══ Excerpt

The Five Award Criteria

All proposals are assessed and scored by a panel of independent external experts against five equally weighted award criteria. A project must pass a minimum threshold on each criterion to be considered for funding, and projects are then ranked based on their total score. The five criteria are:

  1. Effectiveness of Greenhouse Gas (GHG) Emissions Avoidance: This is the primary climate-related criterion. It evaluates the project's potential to deliver significant GHG emission reductions over its first ten years of operation. The assessment considers both absolute avoidance (in tonnes of CO2 equivalent) and relative avoidance (the percentage reduction compared to a conventional reference technology).
  2. Degree of Innovation: This criterion assesses how much the project's technology goes beyond the current state-of-the-art. It is not limited to breakthrough inventions; significant improvements on existing technologies can also score well. The evaluation considers the potential to deliver on multiple climate objectives, such as energy efficiency, circularity, and net carbon removals.
  3. Project Maturity: This is often the most challenging criterion and acts as a critical gatekeeper. It is evaluated across three distinct sub-criteria:
    • Technical Maturity: Assesses the technology's readiness level (TRL) and the technical feasibility of the project plan.
    • Financial Maturity: Scrutinizes the credibility of the business model, the financing plan, and the level of commitment from investors and offtakers.

════

### Objective:
According to the award criteria excerpt, over what period does the assessment of greenhouse gas emissions avoidance measure a project's potential reductions? The listing has no connection to the award criteria excerpt.

══ Information shown

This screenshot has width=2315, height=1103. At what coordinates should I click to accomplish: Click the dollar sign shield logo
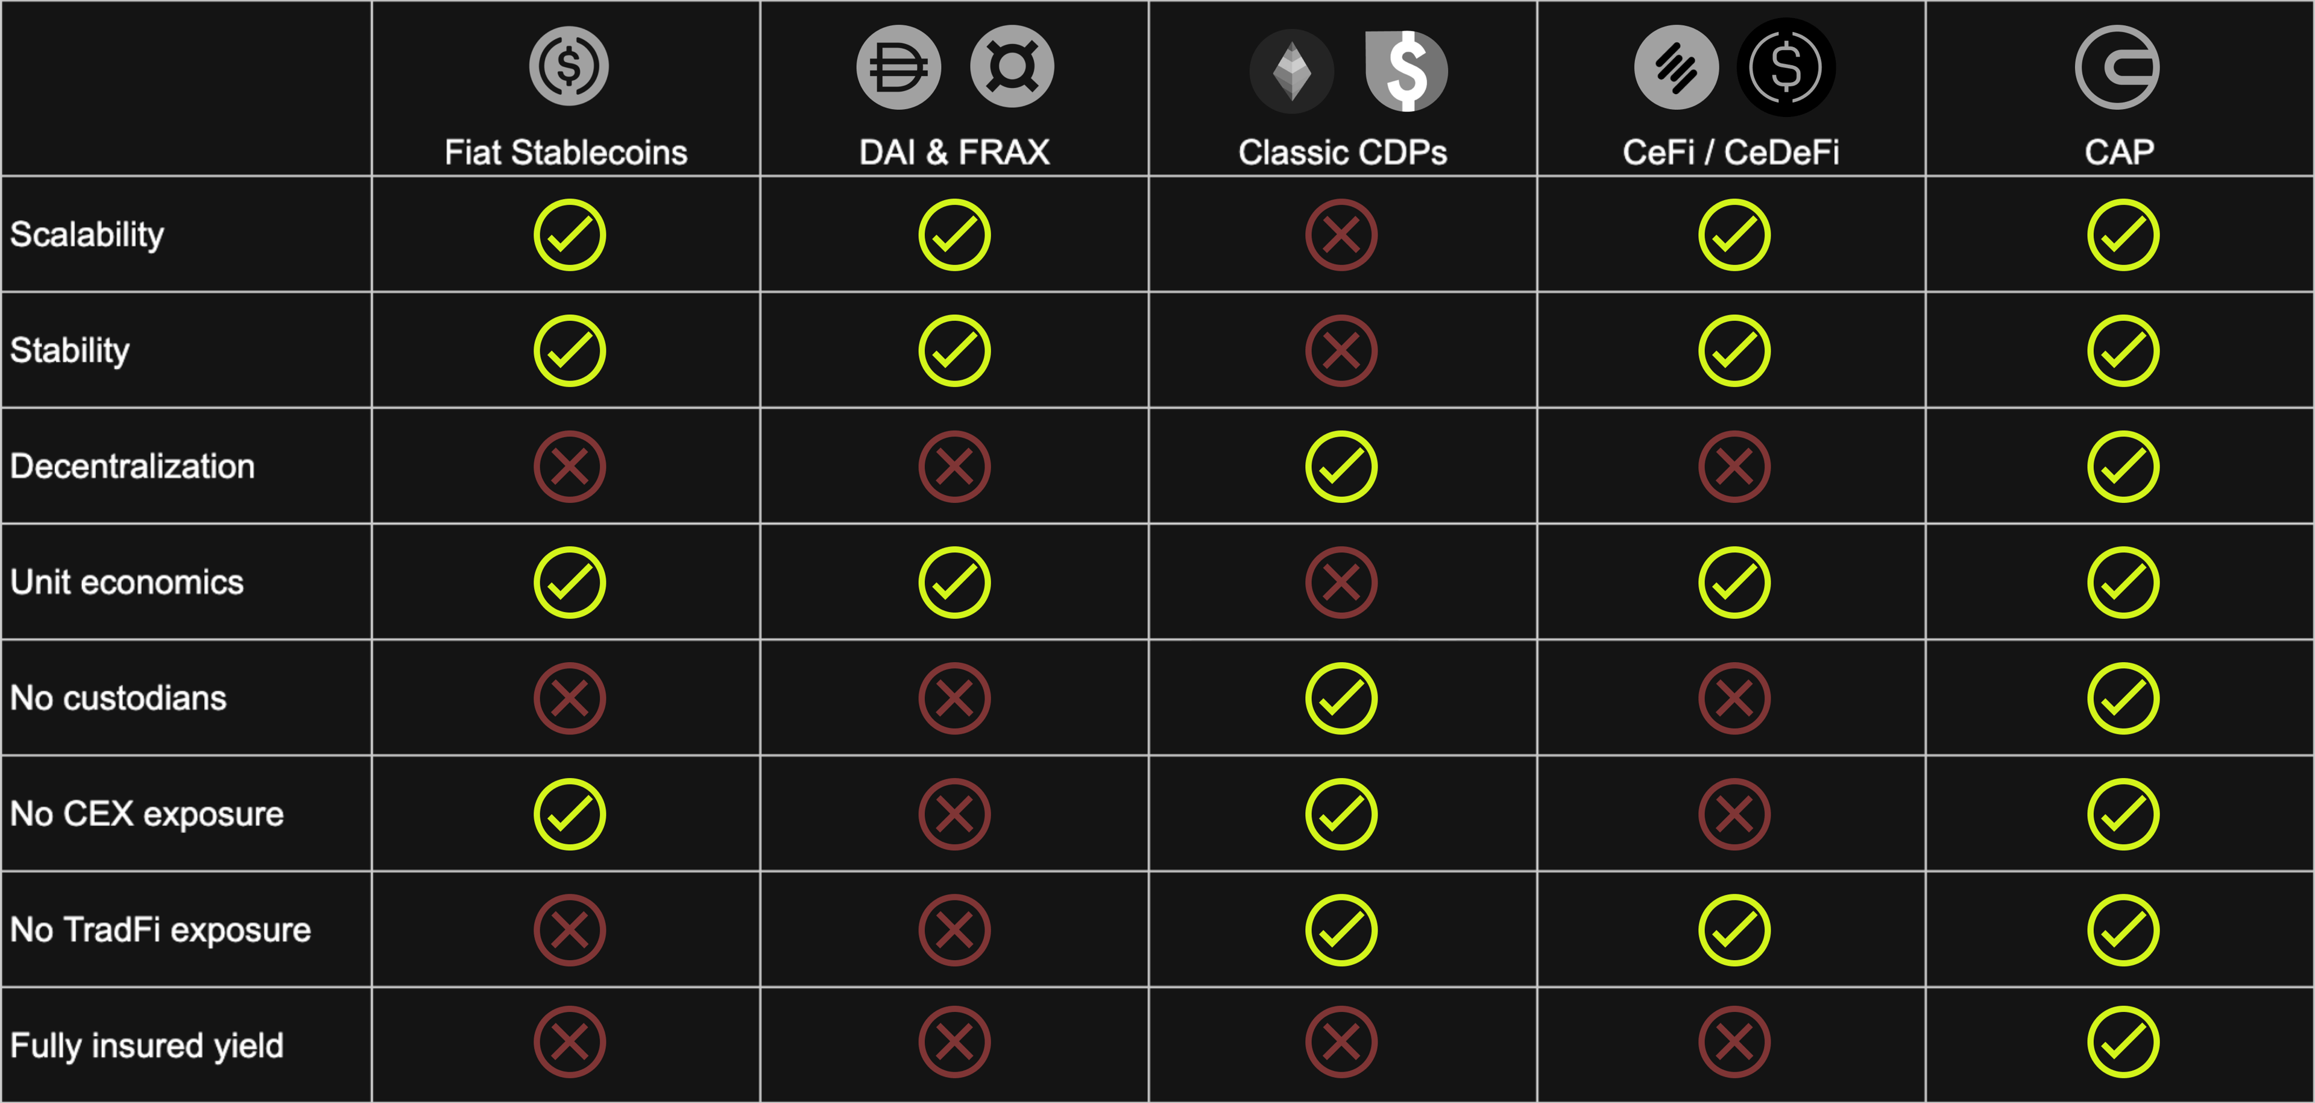point(1406,70)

════

### Complete output:
Over the project's first ten years of operation.